- **TO DO**: Duplicate the listing from the line with "The image size is (640, 454)." to the line with "click(x=373, y=483)", both lines included.

- **GIVEN RECORDS**:
++++++++++++++++++++
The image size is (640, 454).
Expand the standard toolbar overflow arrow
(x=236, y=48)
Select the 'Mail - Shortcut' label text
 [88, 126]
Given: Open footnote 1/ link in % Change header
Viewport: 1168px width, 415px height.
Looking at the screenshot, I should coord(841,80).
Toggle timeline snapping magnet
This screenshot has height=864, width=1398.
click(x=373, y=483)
++++++++++++++++++++
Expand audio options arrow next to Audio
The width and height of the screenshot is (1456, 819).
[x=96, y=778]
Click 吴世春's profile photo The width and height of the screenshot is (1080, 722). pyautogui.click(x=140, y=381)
++++++++++++++++++++
- **SOLVED PROBLEM**:
The image size is (640, 454).
Expand the standard toolbar overflow arrow
(x=236, y=48)
Select the 'Mail - Shortcut' label text
 [88, 126]
Given: Open footnote 1/ link in % Change header
Viewport: 1168px width, 415px height.
Looking at the screenshot, I should coord(841,80).
Toggle timeline snapping magnet
This screenshot has height=864, width=1398.
click(x=373, y=483)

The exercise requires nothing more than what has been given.